The antimicrobial efficacy of the gel and freeze-dried scaffolds was investigated at 4 and 24 hours against MRSA, Pseudomonas aeruginosa and three dental pathogens: Porphyromonas gingivalis, Enterococcus faecalis and Streptococcus mutans. Against MRSA, the lower concentration gel scaffold (GL5-Q7.8) took 24 hours to achieve complete kill, the higher concentration scaffold (GL5-Q15) achieved complete kill in only 4 h. Following freeze-drying, only the higher concentrated scaffold (FGL5-Q15) achieved complete kill at 4 and 24 hours. Against P. aeruginosa, both GL5-Q250 and FGL5-Q250 displayed similar efficacy achieving a 2-log reduction at 4 hours and a 5-log reduction at 24 hours. For P. gingivalis, both GL5-Q31 and FGL5-Q31 showed comparable performance, with a 1-log reduction at both time points. In the case of E. faecalis, a much higher QAC concentration, GL5-Q125 and FGL5-Q125 were required to achieve complete kill at 4 and 24 hours. GL5-Q62 and FGL5-Q62 performed similarly at 4 hours with a 2-log reduction, but at 24 hours, the bacteria regrew and only a 1-log reduction was observed. Lastly, for S. mutans, both GL5-Q125 and FGL5-Q125 achieved the minimum bactericidal concentration (MBC). Notably, while the GL5-Q62 and FGL5-Q62 showed similar effects at 4 hours, the freeze-dried sample showed an additional 1-log reduction at 24 hours.

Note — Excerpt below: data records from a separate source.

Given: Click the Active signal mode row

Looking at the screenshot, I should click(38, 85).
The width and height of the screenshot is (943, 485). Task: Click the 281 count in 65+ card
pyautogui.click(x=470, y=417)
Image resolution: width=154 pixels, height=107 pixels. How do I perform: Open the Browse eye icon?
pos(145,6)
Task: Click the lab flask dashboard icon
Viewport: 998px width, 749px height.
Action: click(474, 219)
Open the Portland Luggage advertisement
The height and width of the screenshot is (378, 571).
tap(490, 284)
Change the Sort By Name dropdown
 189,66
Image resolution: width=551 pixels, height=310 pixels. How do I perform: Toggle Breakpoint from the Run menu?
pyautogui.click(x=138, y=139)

In this study, both gel-based and freeze-dried samples displayed comparable antimicrobial performance overall. However, notable pathogen specific differences were observed. For MRSA, the gel samples outperformed the freeze-dried ones. At the 4-hour mark, GL5-Q7.8 achieved complete bacterial eradication, whereas FGL5-Q7.8 resulted in a 2-log reduction. By 24 hours, GL5-Q7.8 showed a 1-log reduction, while FGL5-Q7.8 exhibited no further reduction. For P. aeruginosa, P. gingivalis, and E. faecalis, both GL5-Qx and FGL5-Qx performed equally at both time points. However, for S. mutans, FGL5-Q62 demonstrated a 1-log reduction compared to GL5-Q62 at 24 hours, though both samples behaved similarly at the 4-hour mark.

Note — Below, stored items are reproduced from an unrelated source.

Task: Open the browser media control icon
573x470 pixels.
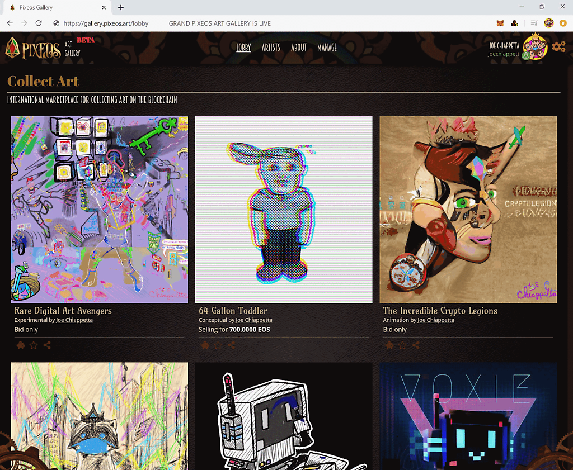Action: click(x=534, y=23)
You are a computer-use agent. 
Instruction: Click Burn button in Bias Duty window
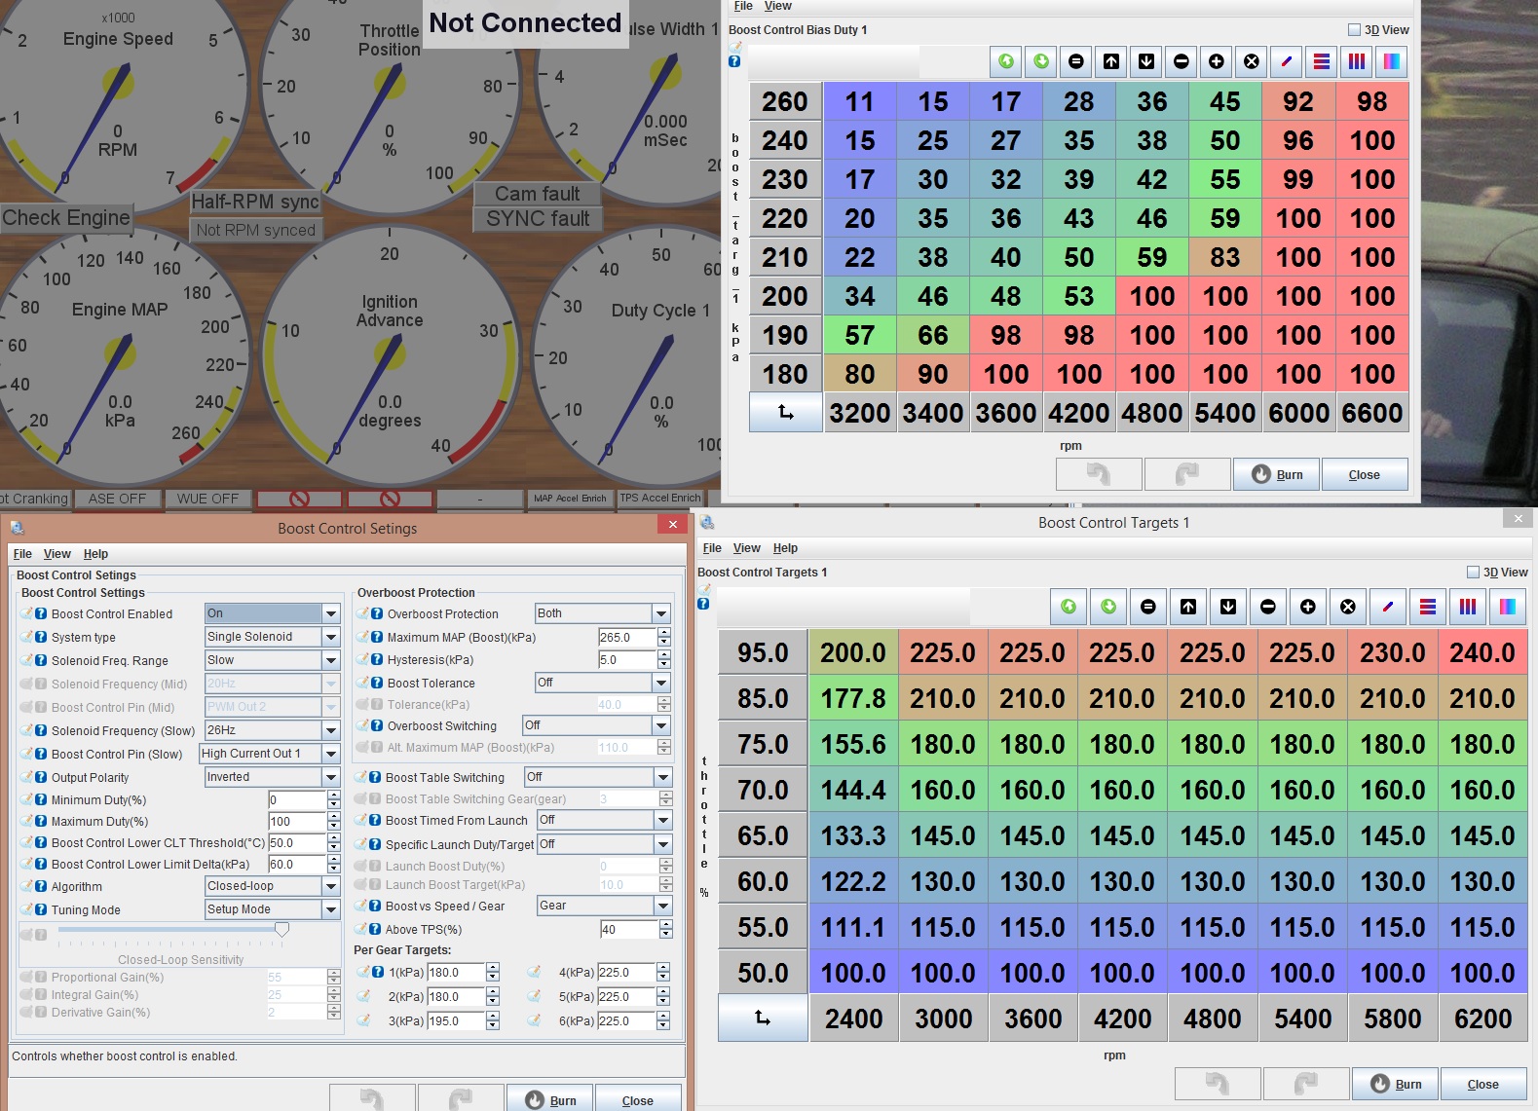coord(1276,474)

The precise antimicrobial mechanism by of QACs is not fully understood, but the prevailing theory suggests a “contact killing” process. QACs like BDMDAC feature a long, hydrophobic chain which enable them to penetrate and disrupt the bacterial cell membrane. Upon contact, QACs attach to the cell wall, disrupt and integrate in to the lipid bilayer, compromising the membrane's integrity. This leads to leakage of the cellular contents, membrane disintegration, and eventually bacterial death (Fig. 10).26


image file: d5bm00440c-f10.tif
Fig. 10 Biofilm inhibition assay of BDMDAC-incorporated gel and freeze-dried scaffolds at a 24-hour time point against four bacterial strains: (A, C, E, G and I) gel scaffolds and (B, D, F, H and J) freeze-dried scaffolds against MRSA, Pseudomonas aeruginosa, Porphyromonas gingivalis, Enterococcus faecalis, and Streptococcus mutans. N = 3 *p < 0.001,**p < 0.001, ***p < 0.001.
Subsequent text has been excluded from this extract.